3. The "Conditional Edge" (The Self-Healer)
One of the most powerful features of your architecture is the Conditional Edge.
- After the Researcher finishes, we don't just move to the Editor.
- We move to a Quality Gate node. This node uses a cheap LLM to verify: "Is there enough information to answer the user's question?"
- If the answer is No, it sends the Researcher back out for more data!
4. Engineering the RAG Pipeline
For the Vector DB part of your architecture:
- Model: Use
text-embedding-3-smallfor the vectors. - DB: Use ChromaDB.
- Chunking: Use RecursiveCharacterTextSplitter with a 1,000-character size and 150-character overlap.
Summary of the Design
- Modularity: Each agent has one specific job.

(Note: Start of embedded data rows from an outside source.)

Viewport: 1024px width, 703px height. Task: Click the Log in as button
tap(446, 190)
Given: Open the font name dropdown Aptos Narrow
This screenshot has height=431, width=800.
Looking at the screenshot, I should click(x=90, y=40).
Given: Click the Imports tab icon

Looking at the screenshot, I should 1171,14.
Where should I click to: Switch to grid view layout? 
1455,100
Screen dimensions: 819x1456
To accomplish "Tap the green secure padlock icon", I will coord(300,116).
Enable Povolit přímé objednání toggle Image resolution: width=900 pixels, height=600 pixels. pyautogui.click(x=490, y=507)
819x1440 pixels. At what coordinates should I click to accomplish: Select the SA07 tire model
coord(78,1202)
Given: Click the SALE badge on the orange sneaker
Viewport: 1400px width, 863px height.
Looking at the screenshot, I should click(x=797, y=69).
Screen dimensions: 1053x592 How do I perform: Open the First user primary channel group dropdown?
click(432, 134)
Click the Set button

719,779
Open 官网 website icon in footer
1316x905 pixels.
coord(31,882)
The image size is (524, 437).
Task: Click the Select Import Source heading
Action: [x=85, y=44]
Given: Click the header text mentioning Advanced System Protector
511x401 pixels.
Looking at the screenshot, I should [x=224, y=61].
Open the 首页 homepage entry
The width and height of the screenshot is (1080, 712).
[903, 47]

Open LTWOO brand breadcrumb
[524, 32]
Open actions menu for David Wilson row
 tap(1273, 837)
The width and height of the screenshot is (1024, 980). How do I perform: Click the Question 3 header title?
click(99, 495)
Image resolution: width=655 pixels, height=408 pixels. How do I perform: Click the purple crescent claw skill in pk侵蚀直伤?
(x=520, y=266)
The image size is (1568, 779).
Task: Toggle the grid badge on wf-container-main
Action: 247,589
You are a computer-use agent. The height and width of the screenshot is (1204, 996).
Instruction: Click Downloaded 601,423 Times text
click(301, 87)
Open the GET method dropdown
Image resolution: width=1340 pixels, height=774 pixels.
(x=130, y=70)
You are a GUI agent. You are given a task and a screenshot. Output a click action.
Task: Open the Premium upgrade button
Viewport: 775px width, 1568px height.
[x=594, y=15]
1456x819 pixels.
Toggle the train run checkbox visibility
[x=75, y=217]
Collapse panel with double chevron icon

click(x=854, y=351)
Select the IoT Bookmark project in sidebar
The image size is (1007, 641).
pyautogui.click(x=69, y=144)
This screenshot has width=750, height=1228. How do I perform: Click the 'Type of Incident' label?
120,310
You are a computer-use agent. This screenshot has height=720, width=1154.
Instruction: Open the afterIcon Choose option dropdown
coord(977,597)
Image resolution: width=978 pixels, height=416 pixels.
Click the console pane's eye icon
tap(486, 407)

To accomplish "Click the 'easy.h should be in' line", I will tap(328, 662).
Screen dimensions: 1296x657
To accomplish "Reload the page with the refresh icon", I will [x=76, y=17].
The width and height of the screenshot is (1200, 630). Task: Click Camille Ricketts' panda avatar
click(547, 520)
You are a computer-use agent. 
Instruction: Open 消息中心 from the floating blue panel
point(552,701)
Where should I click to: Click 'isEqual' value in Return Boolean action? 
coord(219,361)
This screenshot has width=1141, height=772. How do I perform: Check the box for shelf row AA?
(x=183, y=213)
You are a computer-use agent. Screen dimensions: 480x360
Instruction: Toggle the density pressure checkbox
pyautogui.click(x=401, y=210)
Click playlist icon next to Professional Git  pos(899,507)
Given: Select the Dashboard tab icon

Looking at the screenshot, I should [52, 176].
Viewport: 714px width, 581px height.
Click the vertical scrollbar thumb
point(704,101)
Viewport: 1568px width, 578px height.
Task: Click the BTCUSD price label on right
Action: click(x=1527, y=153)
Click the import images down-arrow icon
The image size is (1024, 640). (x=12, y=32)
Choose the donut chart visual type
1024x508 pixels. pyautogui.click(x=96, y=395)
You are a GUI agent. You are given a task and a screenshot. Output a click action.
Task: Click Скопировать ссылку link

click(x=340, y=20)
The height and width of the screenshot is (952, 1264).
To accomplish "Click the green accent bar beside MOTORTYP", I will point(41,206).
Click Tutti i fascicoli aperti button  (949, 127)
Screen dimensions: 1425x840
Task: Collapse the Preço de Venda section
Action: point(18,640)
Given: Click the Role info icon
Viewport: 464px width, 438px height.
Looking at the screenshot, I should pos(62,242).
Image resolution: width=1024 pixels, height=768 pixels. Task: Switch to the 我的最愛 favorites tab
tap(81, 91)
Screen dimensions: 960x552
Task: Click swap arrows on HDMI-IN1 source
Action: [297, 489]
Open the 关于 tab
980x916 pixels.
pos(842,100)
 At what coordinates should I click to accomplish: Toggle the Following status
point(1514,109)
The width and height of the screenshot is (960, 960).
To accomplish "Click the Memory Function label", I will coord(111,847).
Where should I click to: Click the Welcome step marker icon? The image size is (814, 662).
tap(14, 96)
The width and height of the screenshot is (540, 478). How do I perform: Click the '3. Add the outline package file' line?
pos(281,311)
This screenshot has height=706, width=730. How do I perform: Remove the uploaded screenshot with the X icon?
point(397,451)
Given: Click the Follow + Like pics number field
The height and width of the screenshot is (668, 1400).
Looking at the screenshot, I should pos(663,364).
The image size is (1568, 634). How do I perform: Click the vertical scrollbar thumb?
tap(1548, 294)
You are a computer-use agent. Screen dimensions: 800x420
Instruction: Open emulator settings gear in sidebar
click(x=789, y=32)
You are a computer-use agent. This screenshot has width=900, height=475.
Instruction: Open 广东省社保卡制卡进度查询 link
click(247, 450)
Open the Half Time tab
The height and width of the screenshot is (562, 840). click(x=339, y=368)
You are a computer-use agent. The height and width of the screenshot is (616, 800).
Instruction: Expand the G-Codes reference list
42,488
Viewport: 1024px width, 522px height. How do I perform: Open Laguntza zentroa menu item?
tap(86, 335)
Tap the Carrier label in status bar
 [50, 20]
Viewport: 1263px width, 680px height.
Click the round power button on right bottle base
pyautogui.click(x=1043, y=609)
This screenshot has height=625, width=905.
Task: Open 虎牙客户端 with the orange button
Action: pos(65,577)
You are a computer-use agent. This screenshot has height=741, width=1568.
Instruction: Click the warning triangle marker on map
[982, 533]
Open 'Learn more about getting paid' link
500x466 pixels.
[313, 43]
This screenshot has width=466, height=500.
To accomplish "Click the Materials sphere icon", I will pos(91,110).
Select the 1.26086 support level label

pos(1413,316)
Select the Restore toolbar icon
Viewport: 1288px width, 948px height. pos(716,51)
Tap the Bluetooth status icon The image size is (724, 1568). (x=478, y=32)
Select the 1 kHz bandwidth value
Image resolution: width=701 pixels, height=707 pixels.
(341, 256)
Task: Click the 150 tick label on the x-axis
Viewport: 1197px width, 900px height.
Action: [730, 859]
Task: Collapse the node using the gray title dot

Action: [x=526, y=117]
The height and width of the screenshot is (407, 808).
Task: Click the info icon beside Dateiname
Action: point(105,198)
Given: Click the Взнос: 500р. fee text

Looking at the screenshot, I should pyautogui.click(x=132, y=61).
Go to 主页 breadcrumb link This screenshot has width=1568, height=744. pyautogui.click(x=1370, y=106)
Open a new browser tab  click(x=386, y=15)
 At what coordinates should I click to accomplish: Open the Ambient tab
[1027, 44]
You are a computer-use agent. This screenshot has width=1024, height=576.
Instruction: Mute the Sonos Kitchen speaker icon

- Verification: The system can loop back if it fails its own quality check.
- Structured Data: The system builds up a "Knowledge Base" in the
ResearchStatebefore writing a single word of the report.
In the next lesson, we will turn this architectural diagram into Functional Python Code.
Exercise: Identify the Bottleneck
Look at the diagram again.
- Which node is the most "Expensive" in terms of tokens?
- Which node is the most likely to "Hallucinate"?
- How would you add a "Human-in-the-Loop" step to this diagram?
Answer Logic:
- The Editor. It has to process the entire history of research to write the report.
- The Researcher. It receives raw, messy data from the web and might misinterpret it.
- HITL: You would place an "Interrupt" between the Planner and the Researcher. The human reviews the "Sub-Questions" and approves them before the bot spends money on search tokens!